A closed door, an open window - Arts role in education.
- celestial body
- Jun 18
- 2 min read
Across my 7 years of working in schools as a specialised teaching assistant I saw one type of lesson drive more engagement than any other.
Those were the lessons involving some form of case study, something tangible, something removed from the papers, formulas, and tests - and placed in the world the students occupied and were passionate about.
This speaks to what I think is one of the educations systems biggest failings. In so much as that it is abstracting the notion of learning and as a result the lessons taught, away from reality, resulting in by rote learned answers and a removal of passion and independent drive from students.
I've worked with students who "couldn't" engage in class, or were thought to never have a chance of grasping x or y concept, and I've seen & aided them in achieving those goals others said they "couldn't" by making the learning tangible, and most importantly connecting it with parts of the world they wish to explore.

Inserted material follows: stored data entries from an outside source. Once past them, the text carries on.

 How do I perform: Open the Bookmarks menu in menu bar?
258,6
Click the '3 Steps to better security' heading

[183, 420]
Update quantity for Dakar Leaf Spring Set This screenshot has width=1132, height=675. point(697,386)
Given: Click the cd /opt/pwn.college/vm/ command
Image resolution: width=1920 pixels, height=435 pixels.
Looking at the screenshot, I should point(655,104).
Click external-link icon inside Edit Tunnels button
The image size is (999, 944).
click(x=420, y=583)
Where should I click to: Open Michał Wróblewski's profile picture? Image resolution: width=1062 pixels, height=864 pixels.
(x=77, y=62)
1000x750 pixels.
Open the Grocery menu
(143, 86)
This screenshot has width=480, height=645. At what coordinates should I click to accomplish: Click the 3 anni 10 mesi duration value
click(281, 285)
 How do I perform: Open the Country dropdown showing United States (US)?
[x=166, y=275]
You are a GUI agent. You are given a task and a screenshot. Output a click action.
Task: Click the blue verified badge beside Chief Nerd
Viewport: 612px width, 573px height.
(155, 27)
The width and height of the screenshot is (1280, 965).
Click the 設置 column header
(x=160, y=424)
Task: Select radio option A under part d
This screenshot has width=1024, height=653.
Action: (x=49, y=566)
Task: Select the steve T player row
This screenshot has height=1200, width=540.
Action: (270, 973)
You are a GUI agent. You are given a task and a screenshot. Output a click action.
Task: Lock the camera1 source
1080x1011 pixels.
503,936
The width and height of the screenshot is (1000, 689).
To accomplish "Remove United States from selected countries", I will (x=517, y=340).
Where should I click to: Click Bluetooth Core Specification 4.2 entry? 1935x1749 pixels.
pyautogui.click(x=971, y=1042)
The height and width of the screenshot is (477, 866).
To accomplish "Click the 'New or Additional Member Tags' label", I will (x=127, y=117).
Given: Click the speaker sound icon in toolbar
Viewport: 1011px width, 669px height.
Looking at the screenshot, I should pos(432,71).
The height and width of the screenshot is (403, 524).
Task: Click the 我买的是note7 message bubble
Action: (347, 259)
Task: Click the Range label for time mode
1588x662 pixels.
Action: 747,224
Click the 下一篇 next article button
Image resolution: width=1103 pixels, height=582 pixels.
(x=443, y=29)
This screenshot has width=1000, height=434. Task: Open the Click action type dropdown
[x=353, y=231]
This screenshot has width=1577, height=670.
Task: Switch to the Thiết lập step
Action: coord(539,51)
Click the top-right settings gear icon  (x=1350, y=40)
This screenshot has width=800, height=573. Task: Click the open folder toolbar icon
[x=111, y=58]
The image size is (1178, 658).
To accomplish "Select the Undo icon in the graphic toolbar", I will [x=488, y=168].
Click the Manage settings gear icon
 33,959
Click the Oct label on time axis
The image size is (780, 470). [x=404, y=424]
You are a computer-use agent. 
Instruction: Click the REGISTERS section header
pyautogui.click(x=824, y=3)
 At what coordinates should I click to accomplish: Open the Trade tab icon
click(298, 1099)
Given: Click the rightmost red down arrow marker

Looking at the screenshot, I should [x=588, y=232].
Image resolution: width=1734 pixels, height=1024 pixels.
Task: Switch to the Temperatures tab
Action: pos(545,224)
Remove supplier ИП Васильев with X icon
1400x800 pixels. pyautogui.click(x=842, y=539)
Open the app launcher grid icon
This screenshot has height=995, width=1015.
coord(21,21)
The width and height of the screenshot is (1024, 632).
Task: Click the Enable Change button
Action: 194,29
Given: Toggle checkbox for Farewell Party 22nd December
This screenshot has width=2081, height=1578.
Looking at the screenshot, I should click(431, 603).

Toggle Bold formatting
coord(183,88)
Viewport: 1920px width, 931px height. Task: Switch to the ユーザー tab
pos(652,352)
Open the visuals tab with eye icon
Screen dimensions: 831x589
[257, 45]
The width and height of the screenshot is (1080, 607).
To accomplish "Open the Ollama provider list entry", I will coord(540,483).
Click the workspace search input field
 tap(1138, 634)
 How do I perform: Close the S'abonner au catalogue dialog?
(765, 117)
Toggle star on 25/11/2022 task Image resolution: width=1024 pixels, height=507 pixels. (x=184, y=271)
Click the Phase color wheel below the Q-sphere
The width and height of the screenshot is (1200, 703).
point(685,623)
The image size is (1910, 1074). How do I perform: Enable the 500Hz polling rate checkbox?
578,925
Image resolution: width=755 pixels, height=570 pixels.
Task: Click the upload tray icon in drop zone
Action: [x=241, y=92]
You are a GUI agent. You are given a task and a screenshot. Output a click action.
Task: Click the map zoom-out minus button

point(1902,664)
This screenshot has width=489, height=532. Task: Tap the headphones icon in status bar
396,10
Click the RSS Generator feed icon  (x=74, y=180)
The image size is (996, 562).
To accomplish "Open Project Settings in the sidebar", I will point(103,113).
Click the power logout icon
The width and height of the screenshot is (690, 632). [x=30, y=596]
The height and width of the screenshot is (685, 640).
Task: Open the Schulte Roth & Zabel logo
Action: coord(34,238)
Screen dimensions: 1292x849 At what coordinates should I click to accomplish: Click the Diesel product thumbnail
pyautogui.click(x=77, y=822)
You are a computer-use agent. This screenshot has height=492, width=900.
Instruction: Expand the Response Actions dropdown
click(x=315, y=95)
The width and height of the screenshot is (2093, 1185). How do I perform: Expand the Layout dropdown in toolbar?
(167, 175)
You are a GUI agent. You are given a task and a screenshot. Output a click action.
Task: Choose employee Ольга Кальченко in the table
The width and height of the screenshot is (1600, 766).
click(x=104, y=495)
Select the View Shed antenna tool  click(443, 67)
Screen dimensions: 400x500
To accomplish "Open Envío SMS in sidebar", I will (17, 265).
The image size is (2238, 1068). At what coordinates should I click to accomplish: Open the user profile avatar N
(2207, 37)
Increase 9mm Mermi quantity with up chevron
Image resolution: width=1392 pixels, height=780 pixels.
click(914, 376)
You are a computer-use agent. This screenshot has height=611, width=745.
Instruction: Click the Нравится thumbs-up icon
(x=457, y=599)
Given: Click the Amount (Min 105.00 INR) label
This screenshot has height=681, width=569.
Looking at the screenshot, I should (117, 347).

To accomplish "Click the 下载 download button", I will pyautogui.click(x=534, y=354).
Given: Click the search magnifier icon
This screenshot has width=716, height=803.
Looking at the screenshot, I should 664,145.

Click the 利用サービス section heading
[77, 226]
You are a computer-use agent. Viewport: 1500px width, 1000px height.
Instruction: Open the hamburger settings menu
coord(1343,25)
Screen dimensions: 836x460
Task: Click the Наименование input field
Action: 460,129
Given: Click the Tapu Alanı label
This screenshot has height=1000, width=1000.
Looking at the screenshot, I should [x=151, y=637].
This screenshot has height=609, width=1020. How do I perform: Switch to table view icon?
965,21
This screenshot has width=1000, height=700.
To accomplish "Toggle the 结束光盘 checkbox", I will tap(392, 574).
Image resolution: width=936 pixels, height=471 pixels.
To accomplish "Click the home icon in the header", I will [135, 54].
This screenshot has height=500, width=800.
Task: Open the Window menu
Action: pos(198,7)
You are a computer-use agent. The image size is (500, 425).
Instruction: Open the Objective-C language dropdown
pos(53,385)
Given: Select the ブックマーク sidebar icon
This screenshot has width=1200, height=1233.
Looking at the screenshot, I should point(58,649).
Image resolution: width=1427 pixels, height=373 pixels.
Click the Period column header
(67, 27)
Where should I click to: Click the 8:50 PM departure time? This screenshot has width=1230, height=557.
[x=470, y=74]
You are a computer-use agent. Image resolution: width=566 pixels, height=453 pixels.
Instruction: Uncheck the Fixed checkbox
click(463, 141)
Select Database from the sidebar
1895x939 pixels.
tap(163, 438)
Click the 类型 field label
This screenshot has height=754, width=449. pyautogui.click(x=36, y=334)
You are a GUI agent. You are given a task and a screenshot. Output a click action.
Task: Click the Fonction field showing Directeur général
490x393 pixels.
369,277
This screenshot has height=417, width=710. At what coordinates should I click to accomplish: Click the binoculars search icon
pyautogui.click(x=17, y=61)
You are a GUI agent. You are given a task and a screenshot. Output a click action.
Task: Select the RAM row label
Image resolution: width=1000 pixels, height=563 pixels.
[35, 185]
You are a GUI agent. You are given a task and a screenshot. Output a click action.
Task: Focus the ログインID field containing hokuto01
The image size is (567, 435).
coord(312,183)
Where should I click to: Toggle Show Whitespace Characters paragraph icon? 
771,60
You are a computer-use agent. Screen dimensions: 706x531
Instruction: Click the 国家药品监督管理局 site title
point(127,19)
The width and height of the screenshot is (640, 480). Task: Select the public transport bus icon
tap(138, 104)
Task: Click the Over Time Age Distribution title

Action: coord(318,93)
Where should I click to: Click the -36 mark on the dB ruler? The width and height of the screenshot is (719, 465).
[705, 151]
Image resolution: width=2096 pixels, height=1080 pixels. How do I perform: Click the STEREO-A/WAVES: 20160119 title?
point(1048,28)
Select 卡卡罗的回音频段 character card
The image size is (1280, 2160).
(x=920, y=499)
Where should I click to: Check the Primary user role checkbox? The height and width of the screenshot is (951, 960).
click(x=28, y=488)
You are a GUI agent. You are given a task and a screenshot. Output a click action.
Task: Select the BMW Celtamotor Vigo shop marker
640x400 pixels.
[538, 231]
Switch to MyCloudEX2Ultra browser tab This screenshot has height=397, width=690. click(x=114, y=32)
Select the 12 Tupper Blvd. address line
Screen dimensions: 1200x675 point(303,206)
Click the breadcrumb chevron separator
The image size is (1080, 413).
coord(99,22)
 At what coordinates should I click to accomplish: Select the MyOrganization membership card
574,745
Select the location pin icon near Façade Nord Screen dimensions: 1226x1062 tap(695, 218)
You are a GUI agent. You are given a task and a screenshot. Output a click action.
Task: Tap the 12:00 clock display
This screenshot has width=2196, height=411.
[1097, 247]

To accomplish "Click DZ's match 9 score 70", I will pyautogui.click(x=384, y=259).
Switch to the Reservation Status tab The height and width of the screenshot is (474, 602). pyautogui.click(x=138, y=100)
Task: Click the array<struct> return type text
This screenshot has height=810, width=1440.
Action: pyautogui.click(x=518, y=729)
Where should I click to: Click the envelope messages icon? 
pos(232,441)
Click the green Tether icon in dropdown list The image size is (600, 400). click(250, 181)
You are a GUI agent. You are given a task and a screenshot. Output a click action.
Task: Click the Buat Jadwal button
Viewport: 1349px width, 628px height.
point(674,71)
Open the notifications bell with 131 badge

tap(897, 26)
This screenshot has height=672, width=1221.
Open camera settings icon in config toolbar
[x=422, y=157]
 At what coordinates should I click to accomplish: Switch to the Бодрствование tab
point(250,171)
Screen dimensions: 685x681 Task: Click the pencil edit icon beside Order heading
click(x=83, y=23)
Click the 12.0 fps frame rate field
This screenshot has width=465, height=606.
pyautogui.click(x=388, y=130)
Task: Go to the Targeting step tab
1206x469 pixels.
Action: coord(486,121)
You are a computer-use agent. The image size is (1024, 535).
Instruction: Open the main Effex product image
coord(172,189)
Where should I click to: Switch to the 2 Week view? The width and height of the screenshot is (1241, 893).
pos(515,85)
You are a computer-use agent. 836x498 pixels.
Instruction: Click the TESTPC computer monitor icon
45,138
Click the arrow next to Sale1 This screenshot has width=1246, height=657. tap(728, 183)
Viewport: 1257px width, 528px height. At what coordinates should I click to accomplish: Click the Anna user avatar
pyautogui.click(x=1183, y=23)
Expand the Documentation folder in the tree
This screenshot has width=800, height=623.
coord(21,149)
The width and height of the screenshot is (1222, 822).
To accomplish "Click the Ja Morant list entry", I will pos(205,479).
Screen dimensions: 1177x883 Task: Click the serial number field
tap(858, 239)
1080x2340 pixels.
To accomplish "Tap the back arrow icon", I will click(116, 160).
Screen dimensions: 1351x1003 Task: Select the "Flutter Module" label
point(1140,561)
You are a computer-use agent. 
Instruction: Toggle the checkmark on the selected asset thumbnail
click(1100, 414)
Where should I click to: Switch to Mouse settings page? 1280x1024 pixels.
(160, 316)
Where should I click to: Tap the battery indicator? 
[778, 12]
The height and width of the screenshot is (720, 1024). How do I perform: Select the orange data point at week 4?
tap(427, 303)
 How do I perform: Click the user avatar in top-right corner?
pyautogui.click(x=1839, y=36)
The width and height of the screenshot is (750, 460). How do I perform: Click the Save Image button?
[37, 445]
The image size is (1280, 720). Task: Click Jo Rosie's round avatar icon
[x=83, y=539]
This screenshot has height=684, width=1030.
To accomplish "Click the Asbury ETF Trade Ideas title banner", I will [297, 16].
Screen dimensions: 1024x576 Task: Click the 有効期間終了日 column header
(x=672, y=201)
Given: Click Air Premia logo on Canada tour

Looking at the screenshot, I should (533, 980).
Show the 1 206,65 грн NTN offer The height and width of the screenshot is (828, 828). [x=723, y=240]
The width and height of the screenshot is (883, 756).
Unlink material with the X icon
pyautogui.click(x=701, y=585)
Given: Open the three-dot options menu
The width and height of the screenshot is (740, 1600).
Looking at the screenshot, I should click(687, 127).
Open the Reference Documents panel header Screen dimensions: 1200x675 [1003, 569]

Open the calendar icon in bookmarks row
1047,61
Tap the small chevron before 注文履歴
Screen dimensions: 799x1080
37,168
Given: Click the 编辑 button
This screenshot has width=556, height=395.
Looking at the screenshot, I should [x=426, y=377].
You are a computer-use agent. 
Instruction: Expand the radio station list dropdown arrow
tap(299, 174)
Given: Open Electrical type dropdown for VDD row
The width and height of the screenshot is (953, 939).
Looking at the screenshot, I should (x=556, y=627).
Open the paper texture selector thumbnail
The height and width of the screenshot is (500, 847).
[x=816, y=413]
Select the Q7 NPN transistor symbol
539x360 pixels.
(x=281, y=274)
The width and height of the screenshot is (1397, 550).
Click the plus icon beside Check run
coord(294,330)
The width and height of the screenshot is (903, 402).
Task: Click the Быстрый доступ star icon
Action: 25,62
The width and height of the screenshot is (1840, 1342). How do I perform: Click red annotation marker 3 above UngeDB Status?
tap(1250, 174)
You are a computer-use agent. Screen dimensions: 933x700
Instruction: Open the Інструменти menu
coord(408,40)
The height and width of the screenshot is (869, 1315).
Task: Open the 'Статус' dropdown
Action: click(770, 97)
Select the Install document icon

Now I'm not going to pretend this was the be all and end all of it, there are a number of individualised factors that go in to shaping a healthy working environment for these students. There's a lot of work from educational aids, through to art therapy and on to speech and language coaching, that goes in to giving students with unique challenges the right foundation to succeed.
But once they have that foundation, and for students who have fewer challenges, you want to give them an education they are passionate about.
A great lie in society is that we are ever done learning, and it is a lie compounded by the way our education systems are shaped.
It is inane that the most educational freedom you get is in the final years of university, not in the foundational years of your life that will fundamentally shape your approach and desire to learn and explore as you grow.
So what has this got to do with art?
To me, every artwork holds the potential to be this bridge, to provide that tangible link as an aid in a lesson. Whether that be as a window in to a time period on the history syllabus, a lesson in ratios in math, or a lesson about code in interactive and generative work. Almost any lesson can have an artworks canvas stretched across it to make it more inviting, entertaining, and crucially understandable.
This is not just theory, in fact we already see partial versions of this idea in practice, through programs such as the "Take one Picture" project by the British Museum, or the way in which we dive deeper in to literacy through example works, be it Shakespeare or Golding.
But as yet all these implementations are fleeting, or partial, or too centralised in the works they allow students and teachers to explore.
We must free ourselves from by rote learning and overbearing curriculums if we want to nurture a true and fully realised passion for self education, and in doing so grow as a society.